* _DE OPDRACHT_:
Schrijf de regels van de regel met "Image resolution: width=595" tot en met de regel met "will [x=540, y=31]." woord voor woord over.

++++ AANGELEVERDE GEGEVENS ++++

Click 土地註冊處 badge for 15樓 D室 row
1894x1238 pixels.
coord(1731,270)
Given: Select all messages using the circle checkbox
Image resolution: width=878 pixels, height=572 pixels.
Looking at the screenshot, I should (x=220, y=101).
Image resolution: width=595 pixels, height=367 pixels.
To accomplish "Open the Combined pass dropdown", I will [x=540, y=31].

++++
++++ AANGELEVERDE GEGEVENS ++++

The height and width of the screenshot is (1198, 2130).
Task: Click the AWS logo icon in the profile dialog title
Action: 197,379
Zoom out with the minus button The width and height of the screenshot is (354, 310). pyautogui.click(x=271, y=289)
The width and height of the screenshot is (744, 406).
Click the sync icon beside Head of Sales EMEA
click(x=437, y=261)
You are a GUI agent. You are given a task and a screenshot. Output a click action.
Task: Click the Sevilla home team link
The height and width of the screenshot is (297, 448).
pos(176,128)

++++

* _GESCHREVEN ANTWOORD_:
Image resolution: width=595 pixels, height=367 pixels.
To accomplish "Open the Combined pass dropdown", I will [x=540, y=31].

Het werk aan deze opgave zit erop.